Nasional Mondial Ekonomi Megapolitan Olahraga Rona The Alun-Alun Kupas Splash Wisata Perspektif Wawancara Edisi Weekend Foto Video Infografis
Keterbukaan Informasi | Publik Diminta Cermat Menelusuri Rekam Jejak Calon Wakil Rakyat

KPU Berencana Buka Data Caleg

Foto : ISTIMEWA

Ilham Saputra, Anggota KPU.

A   A   A   Pengaturan Font

JAKARTA - Komisi Pemilihan Umum (KPU) belum bisa membuka informasi data riwayat hidup calon anggota legislatif (caleg) kepada publik, karena hal ini dianggap berpotensi melanggar Pasal 17 ayat H Undang-Undang Nomor 14 tahun 2008 tentang Keterbukaan Informasi Publik.

Pada dasarnya KPU ingin membuka atau memberikan data riwayat hidup para caleg, namun KPU terikat dengan UU Keterbukaan Informasi Publik, yang di dalamnya mengatur bahwa soal data pribadi itu tidak bisa kemudian diberikan atau dibuka begitu saja kepada publik.

Karena sesuai PKPU nomor 31 tahun 2018 tentang Pencalonan Legisilatif, ketika para caleg mendaftarkan dirinya sebagai caleg, mereka sudah diwajibkan mengisi formulir pencalonan BB.2 -KWK atau surat pernyataan tentang kesepakatan parpol dalam pencalonan.
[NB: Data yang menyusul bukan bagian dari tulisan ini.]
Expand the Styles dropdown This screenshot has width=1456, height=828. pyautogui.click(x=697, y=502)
Yang di dalamnya berisi tentang data pribadi, riwayat pendidikan, pengalaman kerja, pengalaman organisasi, publikasi, penghargaan dan lain-lain.

Ini sekaligus menjelaskan bahwa KPU tidak perlu lagi meminta para caleg yang tidak mau membuka data dirinya. Karena dalam hal ini, para caleg yang tidak ingin membuka data dirinya terutama di sistem informasi pencalonan (SILON), juga memiliki hak konstitusional untuk tidak membuka data dirinya. Sebab di dalam formulir pencalonan BB.2 -KWK juga termuat data menyangkut informasi keluarga yang harusnya hal tersebut menjadi privasi para caleg.
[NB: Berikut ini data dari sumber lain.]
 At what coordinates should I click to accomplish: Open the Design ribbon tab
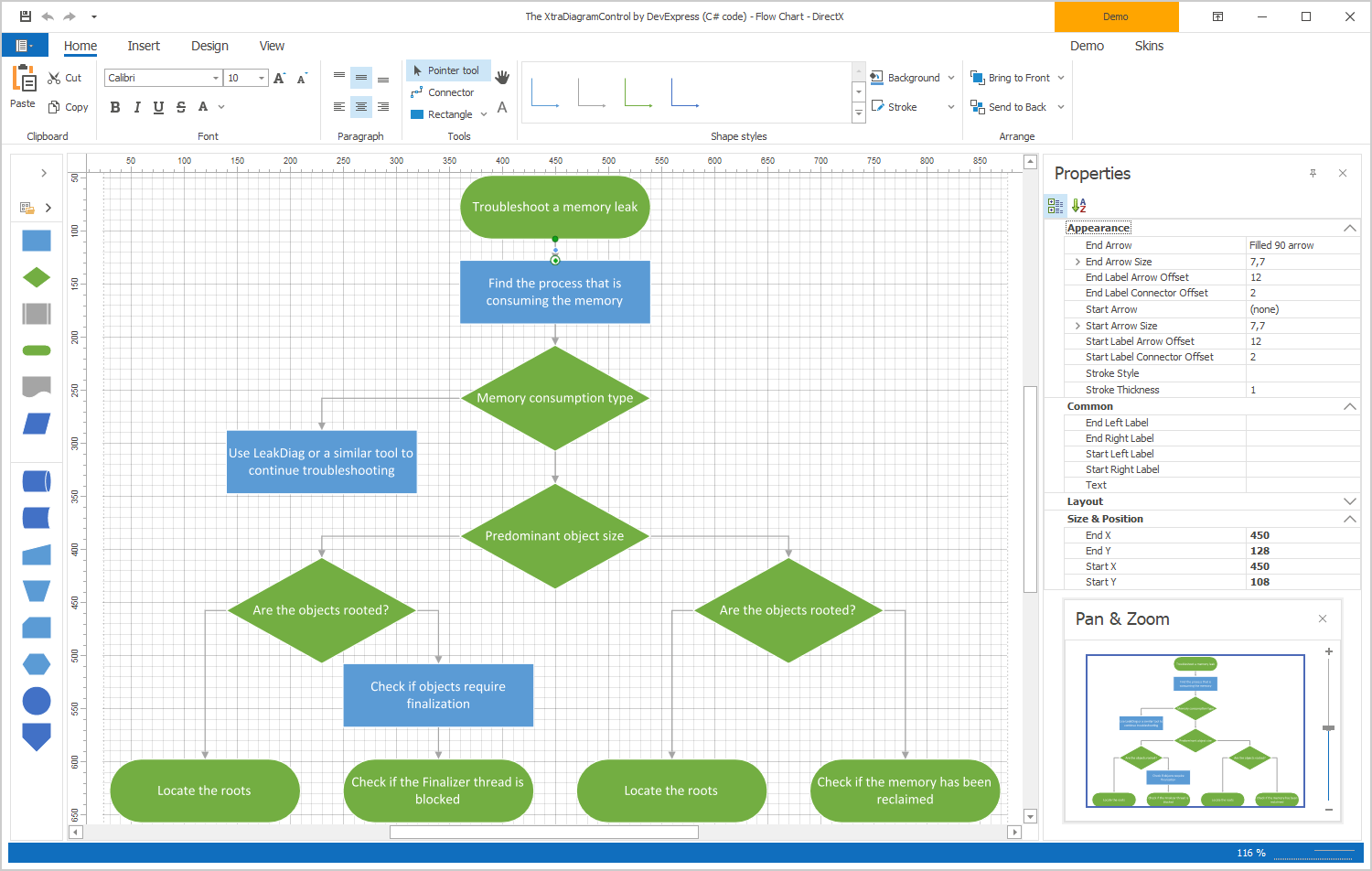(209, 46)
Namun KPU menilai, bagi caleg-caleg yang tidak membuka data dirinya dalam SILON KPU, maka KPU akan mempertimbangkan untuk mengumumkannya ke publik sebagaimana halnya KPU mengumumkan caleg mantan narapidana korupsi beberapa waktu lalu. Hanya saja yang diumumkan hanya sebatas data pribadi si calegnya saja, untuk hal-hal yang menyangkut data keluarga, KPU tidak akan mempublikasikannya.
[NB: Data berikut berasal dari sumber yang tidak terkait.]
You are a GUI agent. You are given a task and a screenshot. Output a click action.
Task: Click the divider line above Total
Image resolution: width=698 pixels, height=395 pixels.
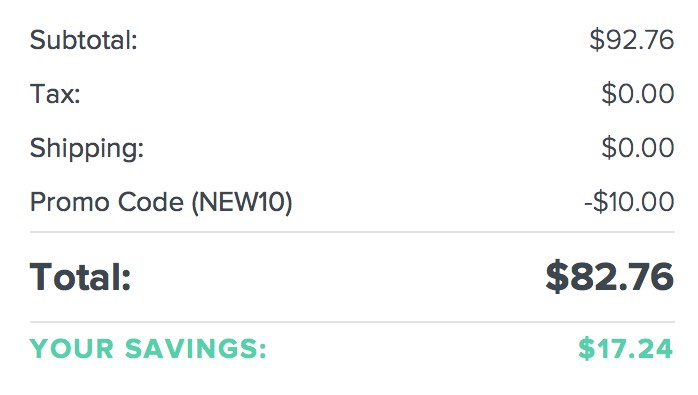[353, 232]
"Nah yang paling bisa kita lakukan adalah, kita mengumumkan siapa-siapa saja yang tidak membuka akses terhadap data pribadinya kepada publik untuk kemudian kita serahkan kepada publik terserah bagaimana publik menilai terkait dengan ketidakterbukaan para caleg yang atas keinginannya sendiri untuk tidak membuka akses data pribadinya. Tapi kita juga harus menghormati caleg tersebut untuk dijaga data keluarganya," ujar Anggota KPU Ilham Saputra, di KPU, Jakarta, Kamis (7/2).

Tidak Berimbang

Menanggapi hal itu, Direktur Eksekutif Perkumpulan untuk Pemilu dan Demokrasi (Perludem) Titi Anggraini menilai, informasi yang beredar di publik sekarang ini tidak lah berimbang. Informasi mengenai pemilihan presiden lebih mendominasi percakapan publik ketimbang pemilihan anggota legislatif.

Misalnya profil, visi, misi, dan program calon presiden telah banyak beredar, tetapi profil, visi, misi, dan program calon anggota legislatif (caleg) belum semuanya terbuka di situs resmi Komisi Pemilihan Umum (KPU). Kondisi ini mencederai semangat keterbukaan informasi bagi publik dan transparansi Pemilu 2019. Padahal, UU Pemilu telah mengamanatkan keterbukaan informasi bagi publik. Pasal 14 huruf c UU Pemilu menyebutkan bahwa KPU berkewajiban menyampaikan semua informasi Penyelenggaraan Pemilu kepada masyarakat.

Berdasarkan data yang dikumpulkan PERLUDEM dari sistem informasi KPU infopemilu.kpu.go.id, per 6 Februari 2019, masih ada 2043 dari 7992 (25.56 persen) caleg yang enggan membuka data diri. Jika direkapitulasi berdasarkan jenis kelamin, 1162 dari 4790 (24.26 persen) caleg laki-laki enggan membuka data diri serta 881 dari 3203 (27.51 persen) caleg perempuan enggan membuka data diri.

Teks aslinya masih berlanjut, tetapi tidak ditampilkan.